§ Texto fornecido:
──────────
O que muda no seu fluxo de caixa a partir de 2026
Aprovada pelo Senado na quinta-feira (12/12), a Lei Complementar (PLP 68/24) regulamenta a Reforma Tributária e institui o IVA Dual, composto pelo IBS (Imposto sobre Bens e Serviços) e CBS (Contribuição sobre Bens e Serviços). Porém, a simplificação prometida esbarra em um efeito colateral crítico: a alíquota padrão saltou para 28,1% – ante 26,5% previstos na PEC original – devido à ampliação de exceções e reduções setoriais. Para CFOs e gestores, o cenário exige revisão imediata de estratégias de compliance fiscal, cash flow e custos de adaptação.
Impactos diretos: Quem paga a conta das exceções?
A elevação da alíquota padrão é consequência direta das desonerações negociadas durante a tramitação do PLP 68/24. Cada benefício concedido – como alíquotas reduzidas para imóveis, medicamentos ou profissionais liberais – pressiona a taxa geral para compensar a perda de arrecadação. Segundo Bianca Xavier, tributarista da FGV Direito Rio:
- Setor de Serviços: Profissões regulamentadas (advogados, arquitetos, etc.) terão redução de 30% no IBS e CBS, mas a alíquota efetiva para os demais contribuintes sobe.
──────────
§ Dados armazenados:
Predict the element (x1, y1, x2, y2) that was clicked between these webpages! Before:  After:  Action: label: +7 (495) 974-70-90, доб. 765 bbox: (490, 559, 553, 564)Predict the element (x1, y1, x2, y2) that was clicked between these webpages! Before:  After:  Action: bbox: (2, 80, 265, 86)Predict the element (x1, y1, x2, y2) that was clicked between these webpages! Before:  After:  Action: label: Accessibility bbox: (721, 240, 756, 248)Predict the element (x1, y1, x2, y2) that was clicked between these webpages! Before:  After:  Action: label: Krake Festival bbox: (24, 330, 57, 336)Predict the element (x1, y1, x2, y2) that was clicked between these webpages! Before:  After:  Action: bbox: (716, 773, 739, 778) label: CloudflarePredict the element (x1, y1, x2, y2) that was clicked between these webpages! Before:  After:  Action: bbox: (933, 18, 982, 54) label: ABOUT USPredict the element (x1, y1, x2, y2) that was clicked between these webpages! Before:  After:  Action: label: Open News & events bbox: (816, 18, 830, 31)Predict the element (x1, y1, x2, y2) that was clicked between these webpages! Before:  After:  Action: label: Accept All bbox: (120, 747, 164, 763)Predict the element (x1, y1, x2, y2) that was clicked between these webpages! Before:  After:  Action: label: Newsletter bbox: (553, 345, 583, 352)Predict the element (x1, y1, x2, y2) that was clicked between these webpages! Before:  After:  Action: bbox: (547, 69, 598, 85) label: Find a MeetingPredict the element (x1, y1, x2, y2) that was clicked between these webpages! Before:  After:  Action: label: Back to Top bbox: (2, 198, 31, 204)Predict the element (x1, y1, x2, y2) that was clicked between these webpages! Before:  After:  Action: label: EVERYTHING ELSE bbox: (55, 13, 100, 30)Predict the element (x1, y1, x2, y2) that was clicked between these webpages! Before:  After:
──────────
§ Requisitos das tarefas:
1. Por favor, reescreva em forma de lista o parágrafo do texto fornecido que começa com "Aprovada pelo Senado na quinta-feira", mantendo seus fatos principais.
2. Que redução no IBS e na CBS o texto fornecido atribui às profissões regulamentadas do setor de serviços?
A listagem é um material à parte, sem ligação com o texto fornecido.

§ Respostas por tarefa:
1.
- O Senado aprovou na quinta-feira (12/12) a Lei Complementar (PLP 68/24), que regulamenta a Reforma Tributária.
- A lei institui o IVA Dual, formado pelo IBS (Imposto sobre Bens e Serviços) e pela CBS (Contribuição sobre Bens e Serviços).
- A alíquota padrão subiu para 28,1%, ante 26,5% previstos na PEC original.
- O aumento decorre da ampliação de exceções e reduções setoriais.
- CFOs e gestores precisam revisar imediatamente suas estratégias de compliance fiscal, cash flow e custos de adaptação.

2. Uma redução de 30%.